List every line of the records that contains the string "pyautogui".

☆ ☆ ☆ ☆ ☆ ☆ ☆

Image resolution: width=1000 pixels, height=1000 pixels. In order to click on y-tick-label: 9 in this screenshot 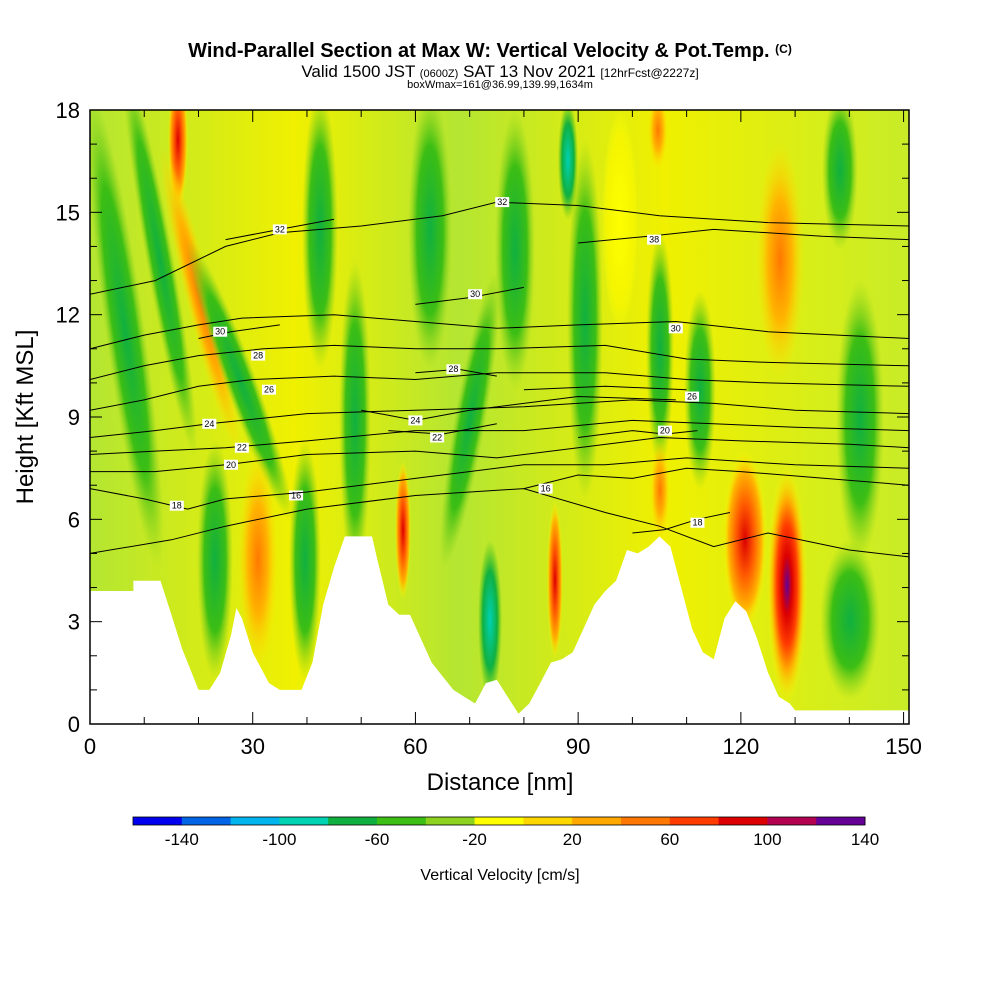, I will do `click(74, 418)`.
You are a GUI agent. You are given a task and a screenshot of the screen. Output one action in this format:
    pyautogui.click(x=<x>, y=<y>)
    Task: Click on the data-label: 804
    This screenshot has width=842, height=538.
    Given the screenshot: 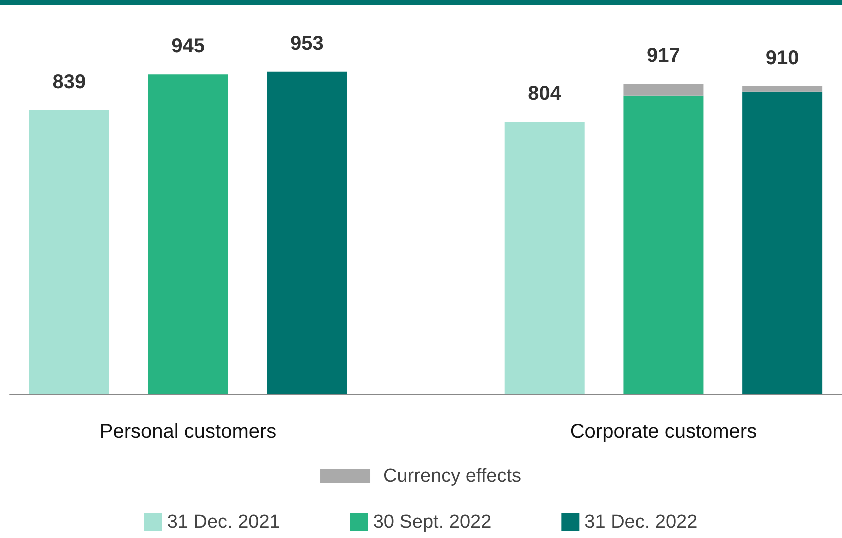 What is the action you would take?
    pyautogui.click(x=545, y=94)
    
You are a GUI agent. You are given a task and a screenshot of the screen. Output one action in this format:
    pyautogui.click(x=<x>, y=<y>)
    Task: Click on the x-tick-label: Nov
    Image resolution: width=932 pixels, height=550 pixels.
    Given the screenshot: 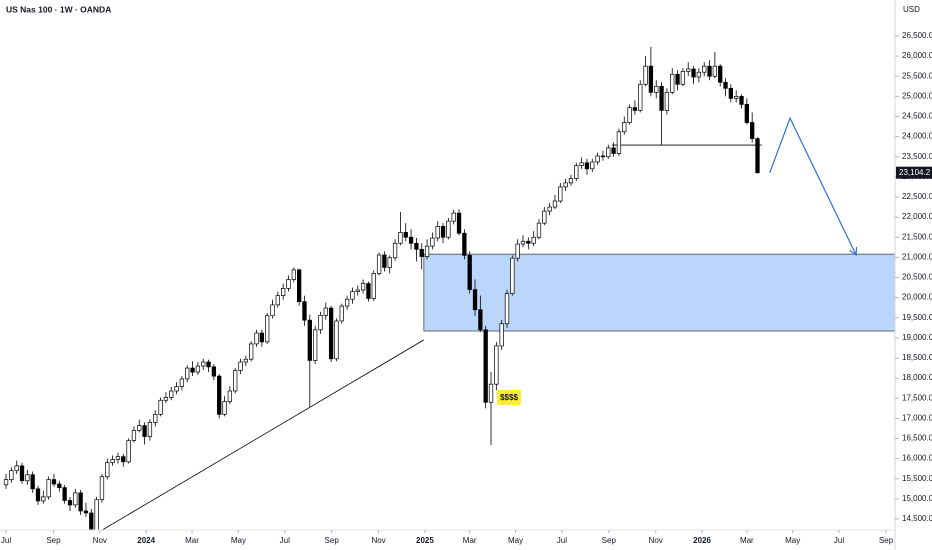 What is the action you would take?
    pyautogui.click(x=100, y=540)
    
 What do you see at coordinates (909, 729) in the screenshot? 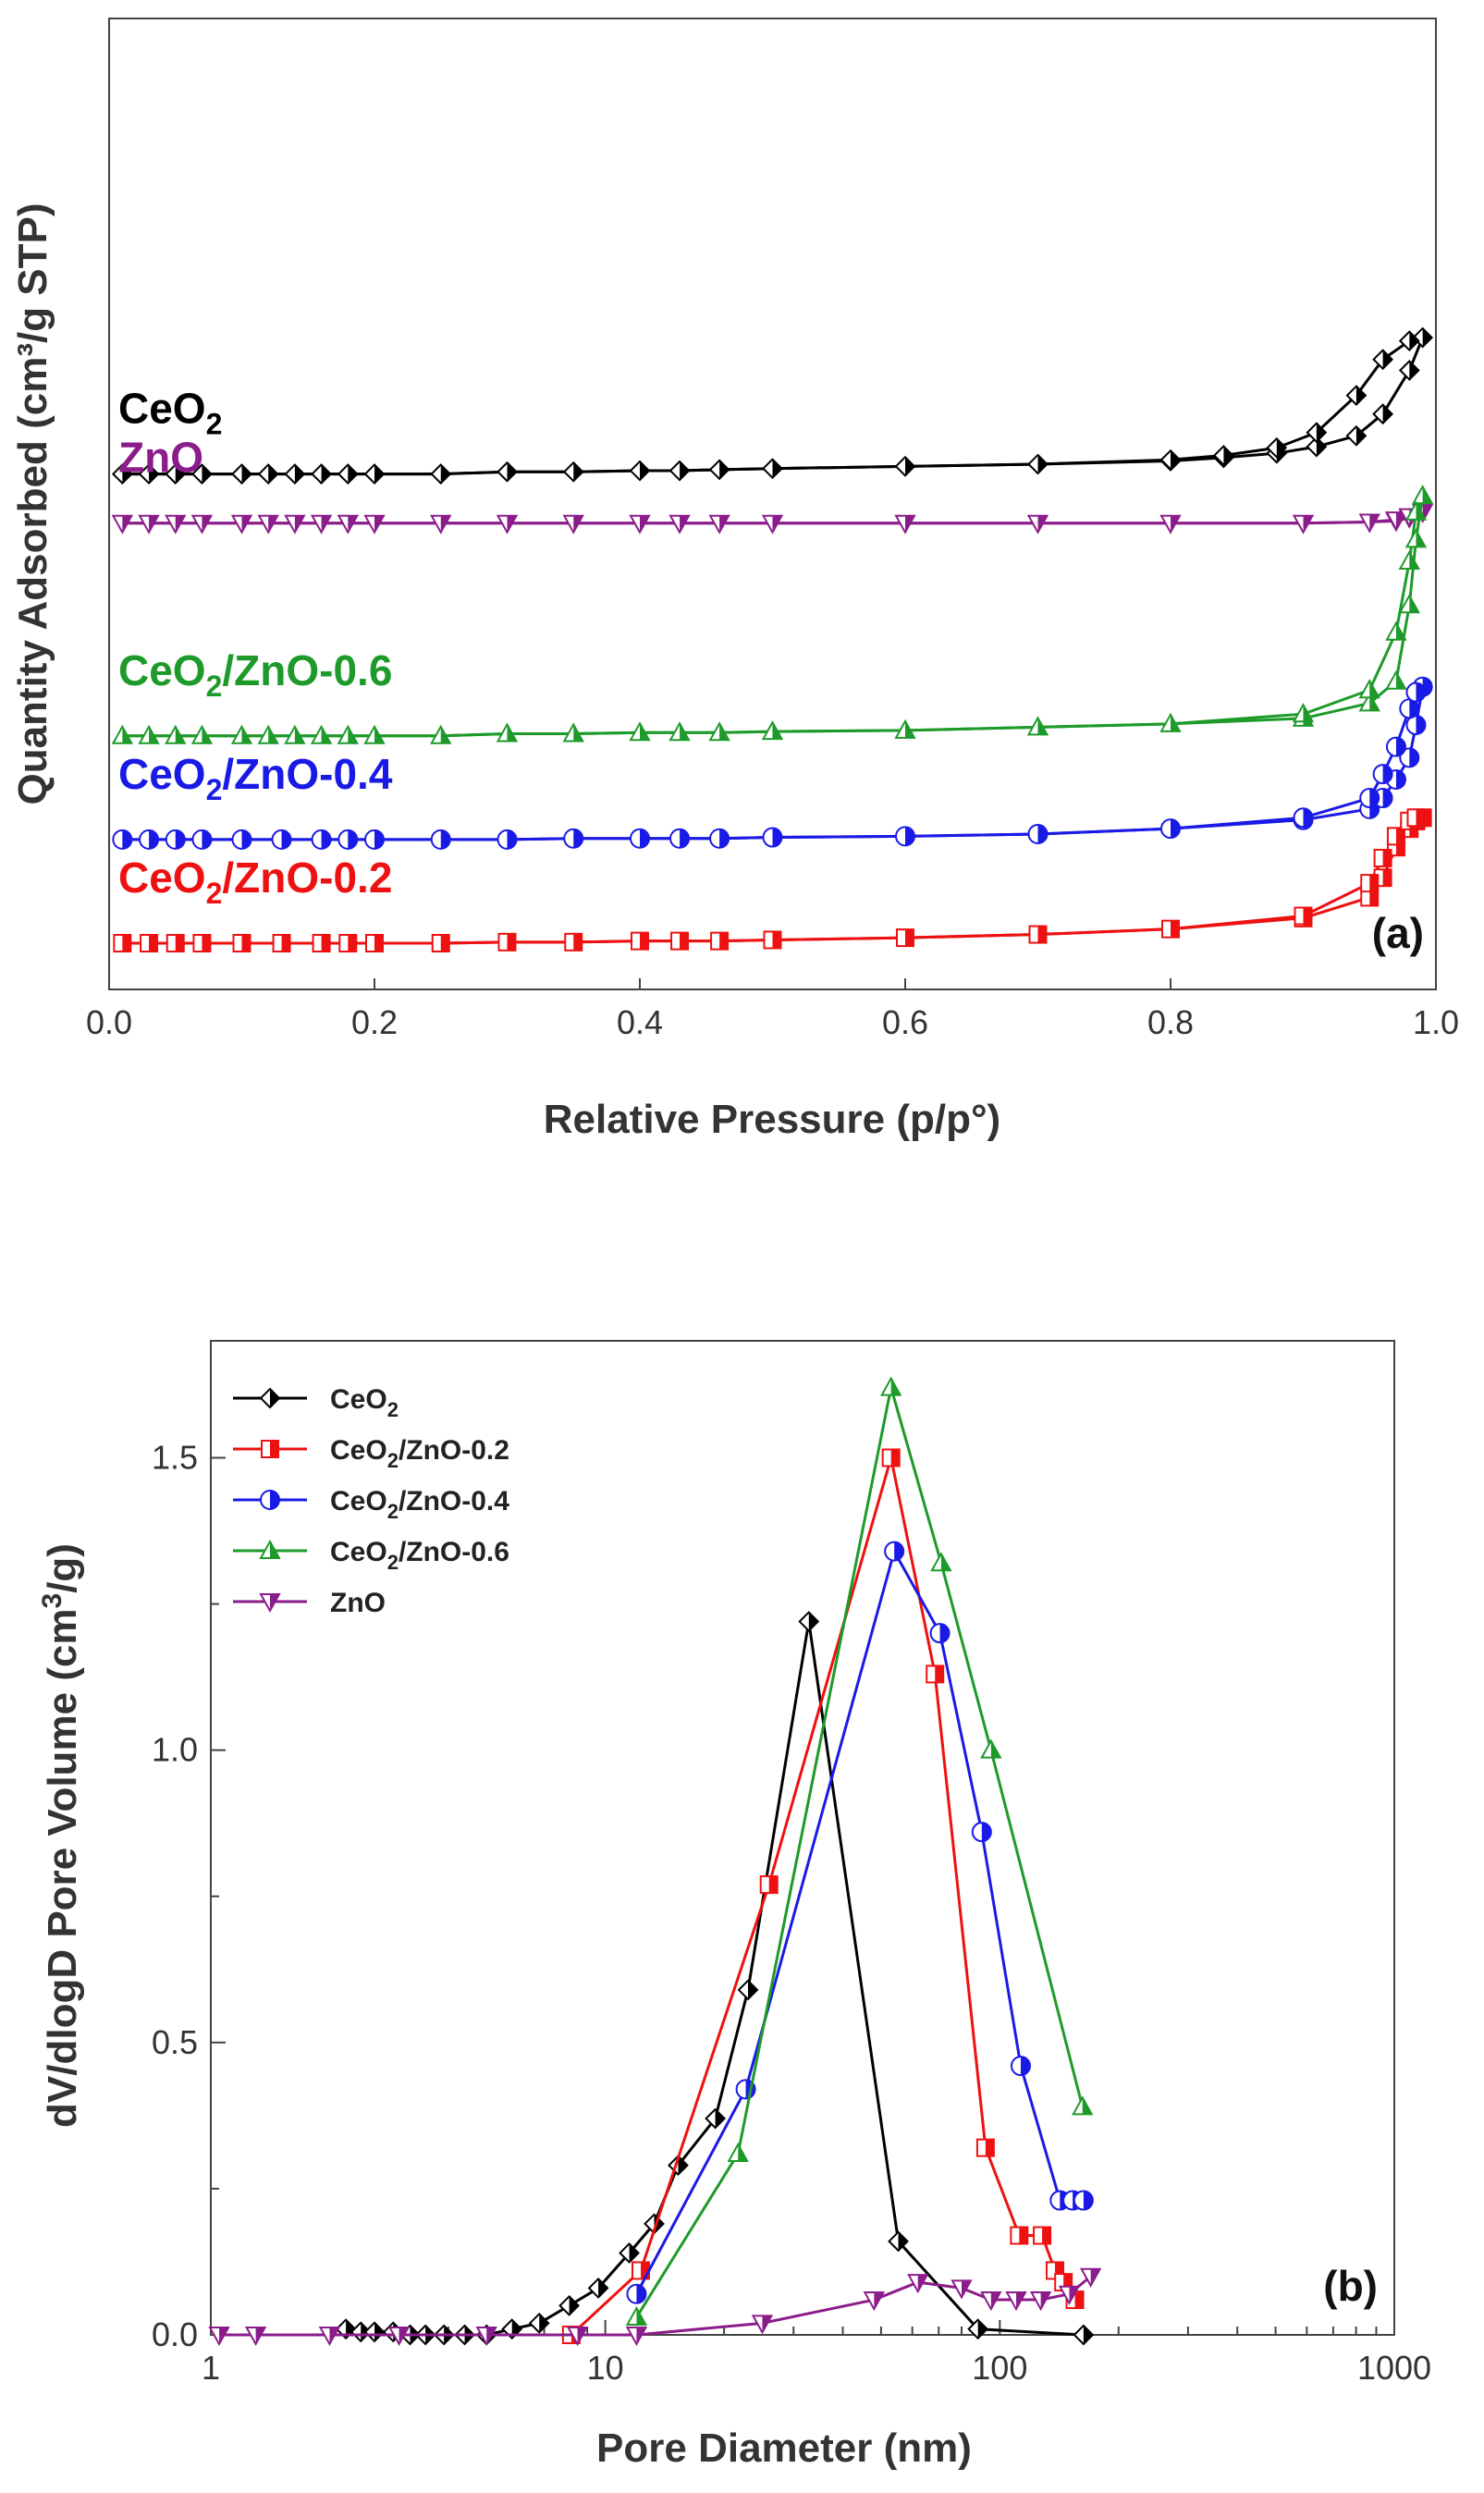
I see `chart-a-ceo2-zno-0-6-adsorption-point-17-fill` at bounding box center [909, 729].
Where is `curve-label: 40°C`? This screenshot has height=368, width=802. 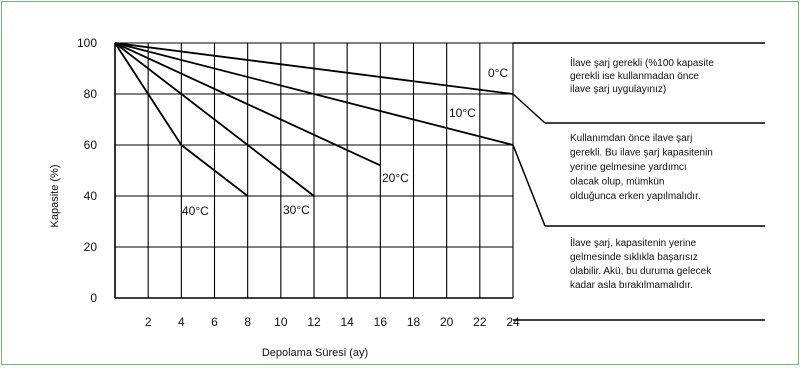
curve-label: 40°C is located at coordinates (196, 211).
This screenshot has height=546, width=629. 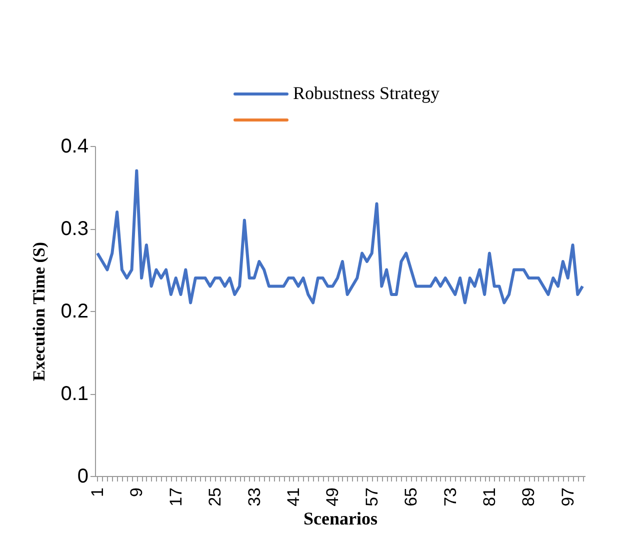 I want to click on x-tick-label: 81, so click(x=490, y=497).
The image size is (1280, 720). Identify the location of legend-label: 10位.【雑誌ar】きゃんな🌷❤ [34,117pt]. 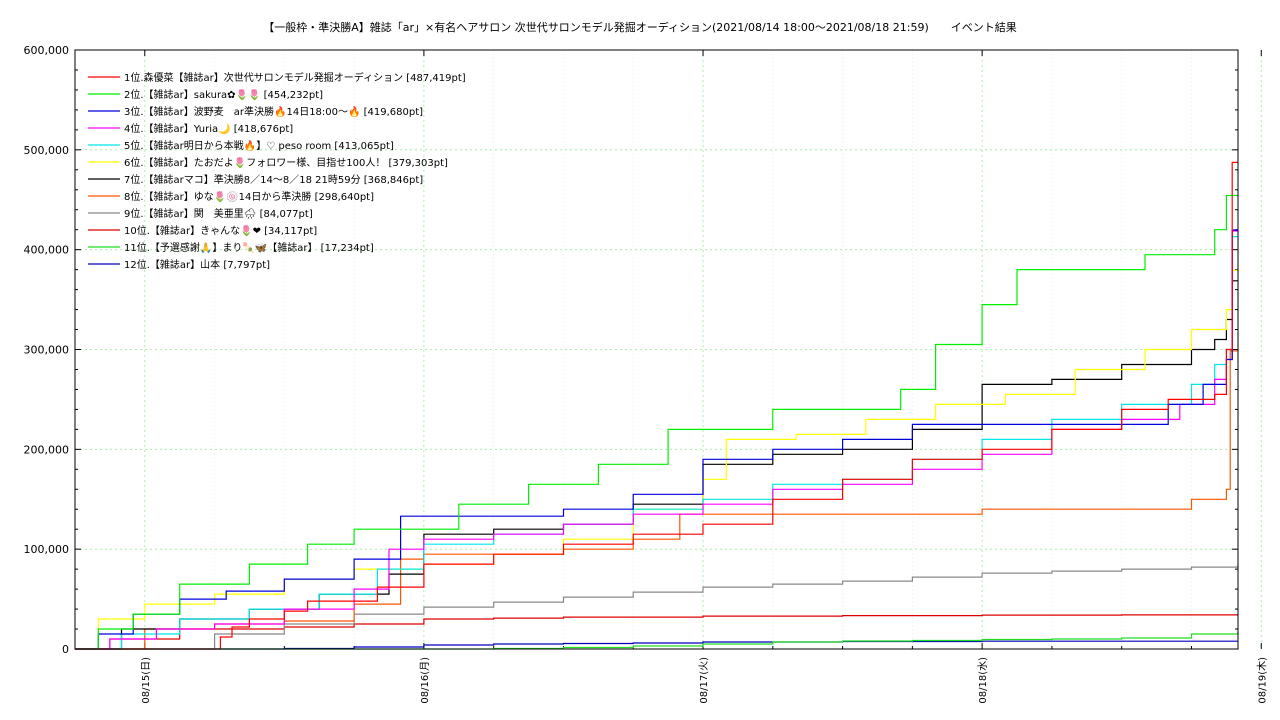
(220, 230).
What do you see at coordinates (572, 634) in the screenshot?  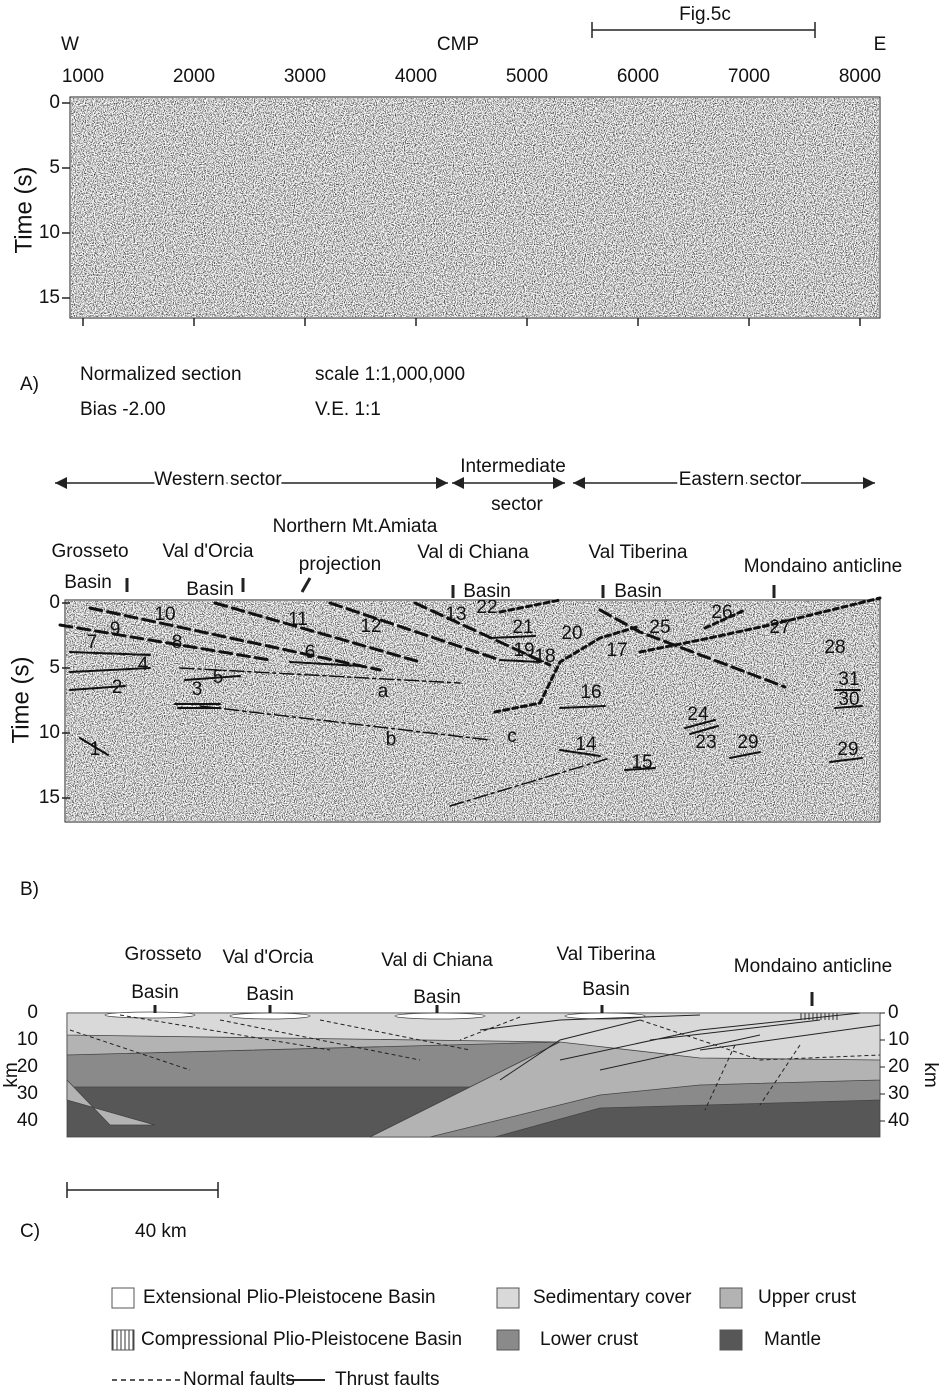 I see `fault-label: 20` at bounding box center [572, 634].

☆ ☆ ☆ ☆ ☆ ☆ ☆

Answer ::
    pyautogui.click(x=<x>, y=<y>)
    pyautogui.click(x=545, y=94)
    pyautogui.click(x=<x>, y=<y>)
    pyautogui.click(x=100, y=540)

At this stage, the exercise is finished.